[Dataset items]
_ _ _ _

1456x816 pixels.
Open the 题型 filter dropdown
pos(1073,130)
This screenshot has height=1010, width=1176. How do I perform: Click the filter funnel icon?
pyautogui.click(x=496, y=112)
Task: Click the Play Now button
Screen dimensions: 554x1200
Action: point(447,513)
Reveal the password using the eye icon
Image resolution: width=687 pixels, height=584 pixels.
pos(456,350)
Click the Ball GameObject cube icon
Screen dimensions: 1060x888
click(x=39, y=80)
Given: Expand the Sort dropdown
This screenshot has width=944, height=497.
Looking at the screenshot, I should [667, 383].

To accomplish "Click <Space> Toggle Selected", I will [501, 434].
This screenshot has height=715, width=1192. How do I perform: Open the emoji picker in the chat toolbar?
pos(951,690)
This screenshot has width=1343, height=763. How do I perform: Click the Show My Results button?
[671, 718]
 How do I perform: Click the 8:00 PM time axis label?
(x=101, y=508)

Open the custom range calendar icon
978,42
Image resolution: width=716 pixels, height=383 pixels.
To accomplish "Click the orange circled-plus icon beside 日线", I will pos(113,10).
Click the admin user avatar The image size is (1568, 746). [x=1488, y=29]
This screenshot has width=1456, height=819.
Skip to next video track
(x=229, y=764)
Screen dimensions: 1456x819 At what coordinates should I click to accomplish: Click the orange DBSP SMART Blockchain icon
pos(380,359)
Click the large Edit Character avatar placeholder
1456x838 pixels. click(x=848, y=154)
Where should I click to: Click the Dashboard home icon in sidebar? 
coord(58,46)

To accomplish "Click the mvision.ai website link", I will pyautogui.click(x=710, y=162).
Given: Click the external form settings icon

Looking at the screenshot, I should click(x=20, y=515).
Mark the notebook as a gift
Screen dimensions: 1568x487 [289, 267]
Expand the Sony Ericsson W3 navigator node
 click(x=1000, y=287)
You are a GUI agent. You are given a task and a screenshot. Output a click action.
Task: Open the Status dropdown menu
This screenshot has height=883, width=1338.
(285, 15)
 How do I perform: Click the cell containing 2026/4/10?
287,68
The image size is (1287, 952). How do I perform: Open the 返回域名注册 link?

_ _ _ _

● **WHAT YOU WILL DO**
Switch "notebook" to "journal" in the items between the line holding "How do I perform: Click the 8:00" and the line holding "Screen dimensions: 1568x487 [289, 267]", inclusive. Rewrite only those lines and leave everything else unchanged.

● **EXPECTED OUTPUT**
 How do I perform: Click the 8:00 PM time axis label?
(x=101, y=508)

Open the custom range calendar icon
978,42
Image resolution: width=716 pixels, height=383 pixels.
To accomplish "Click the orange circled-plus icon beside 日线", I will pos(113,10).
Click the admin user avatar The image size is (1568, 746). [x=1488, y=29]
This screenshot has width=1456, height=819.
Skip to next video track
(x=229, y=764)
Screen dimensions: 1456x819 At what coordinates should I click to accomplish: Click the orange DBSP SMART Blockchain icon
pos(380,359)
Click the large Edit Character avatar placeholder
1456x838 pixels. click(x=848, y=154)
Where should I click to: Click the Dashboard home icon in sidebar? 
coord(58,46)

To accomplish "Click the mvision.ai website link", I will pyautogui.click(x=710, y=162).
Given: Click the external form settings icon

Looking at the screenshot, I should click(x=20, y=515).
Mark the journal as a gift
Screen dimensions: 1568x487 [289, 267]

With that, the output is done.